Figure 1 above, details Shannon’s communication model. The information source produces a message. The transmitter creates the signal to be transmitted through a channel; the channel is the medium carrying the signal. The receiver accepts the signal from the channel and transfers the signal back to the original message. The destination is the intended recipient of the message. The noise source introduces errors to the signal during transmission; it interferes with the signal, therefore distorting the transmission signal and impacting the transmitted message. Cryptography uses the same model. Shannon also talked in his paper about two other basic concepts: confusion and diffusion. We’ll look at these in more detail below.

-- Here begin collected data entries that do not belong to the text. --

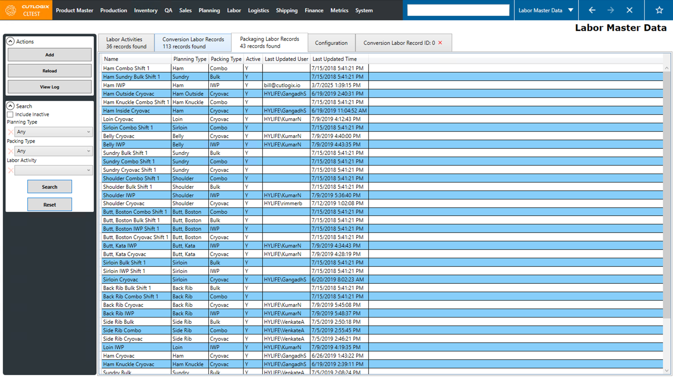The height and width of the screenshot is (377, 673).
Task: Open the Planning Type dropdown
Action: [x=53, y=132]
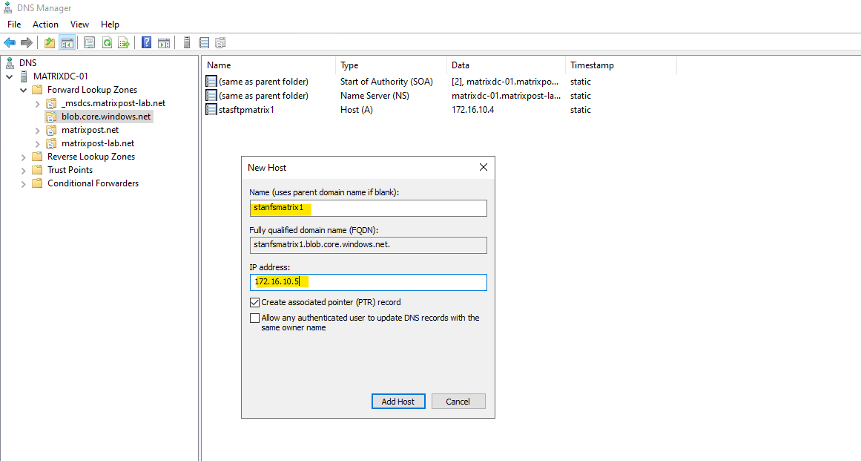Open the View menu
861x461 pixels.
79,24
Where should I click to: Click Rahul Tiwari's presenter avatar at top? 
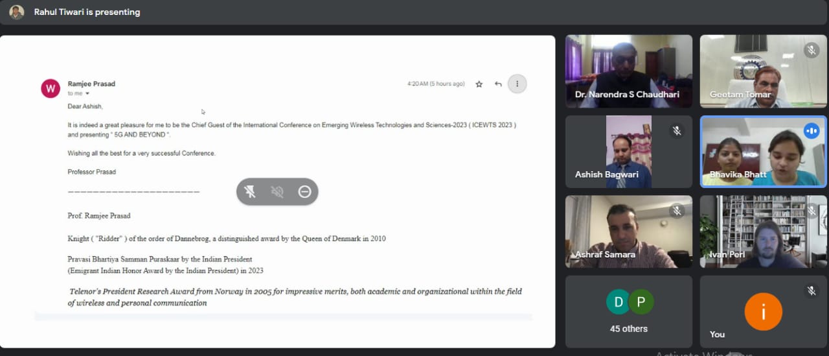(x=17, y=12)
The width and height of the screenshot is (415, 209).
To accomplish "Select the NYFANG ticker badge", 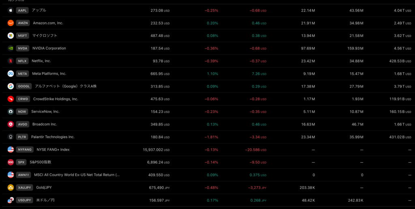I will click(x=25, y=150).
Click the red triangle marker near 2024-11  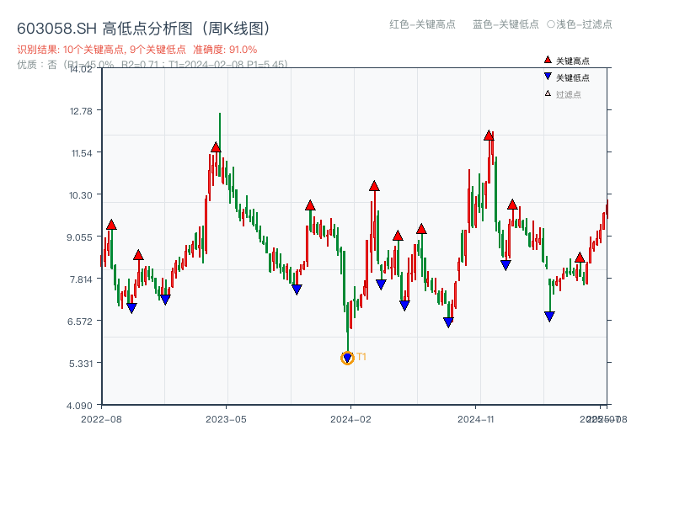(x=489, y=134)
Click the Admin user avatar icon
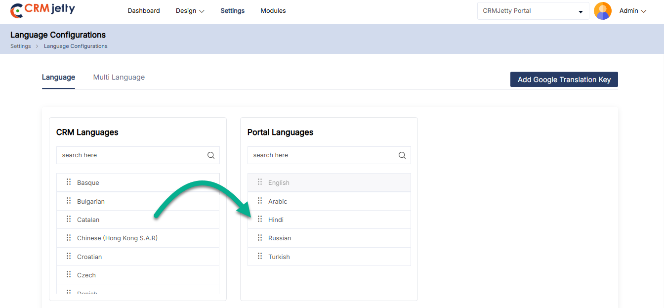The width and height of the screenshot is (664, 308). [x=602, y=11]
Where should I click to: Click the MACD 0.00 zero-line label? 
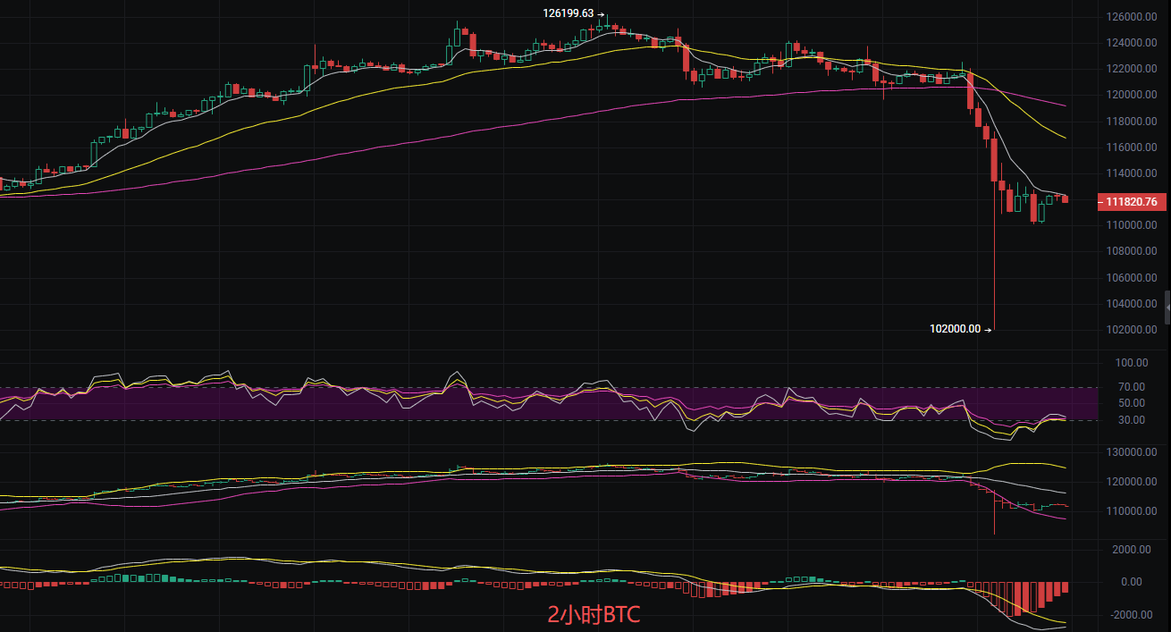[1133, 582]
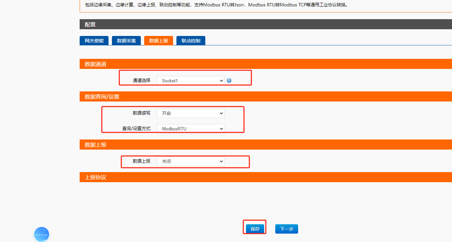This screenshot has height=242, width=452.
Task: Click the floating blue circular widget
Action: 42,234
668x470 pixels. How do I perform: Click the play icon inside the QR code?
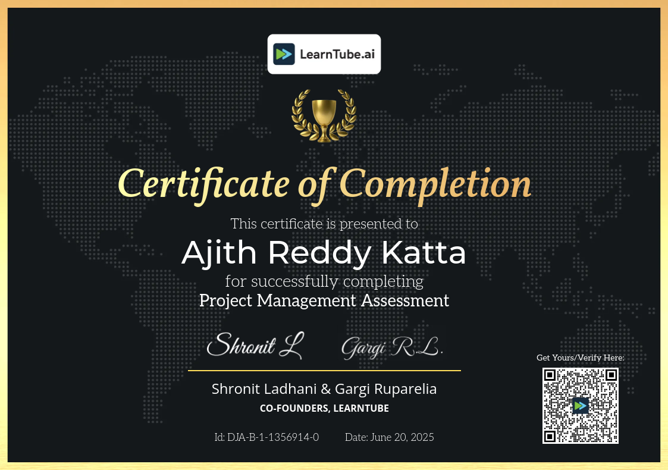(580, 405)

In his paper, Shannon also explained that the statistical frequencies of repetition in the cipher-text (encrypted text) and the key (usually a string of numbers or letters that are stored in a file, which, when processed through a cryptographic algorithm, can encode or decode cryptographic data) should be as low as possible. In other words they should appear to be as random as possible exhibiting no discernable patterns. This is what he meant as confusion. Looking at the key again, if a small part of the key is changed, this should have a widespread knock on effect in changing the cipher-text throughout its scope. This is what he meant as diffusion. Without sufficient confusion and diffusion, it is possible to deduce the key from analysing the original plaintext beside the corresponding cipher-text.

Entropy

Entropy is defined in the dictionary as a lack of order or predictability or as a gradual decline into disorder. In cryptography it represents the amount of randomness in a transmission. Any cryptographic algorithm should produce a cipher-text output which has as much entropy as possible in order to obfuscate the original plaintext from anybody who might examine the corresponding cipher-text. Plaintext transmissions contain order hat can be discerned by the observer even if one does not understand the language being used and it is this order that leads to an ultimate understanding whether it is a language to be decoded or an encrypted stream of text. Thus, discernable order is the enemy of encryption and therefore entropy is to be encouraged.

Random number generation

Randomness is essential for effective encryption and you may be surprised to learn that a computer cannot easily generate randomness. Everything a computer does is under the instruction of an underlying process or algorithm and it is for this reason that it is a significant challenge. This may come as no surprise to the lay reader since a computer may seem to be the ultimate expression of determinism however it is challenging to consider how one might mechanistically program a function or algorithm for generating randomness. In specific relevance to this post, cryptographic processes and algorithms require randomness to be secure as random numbers are required for key distribution, session key generation, generating keys for cryptographic algorithms, the generation of bit streams and initialisation vectors (IVs).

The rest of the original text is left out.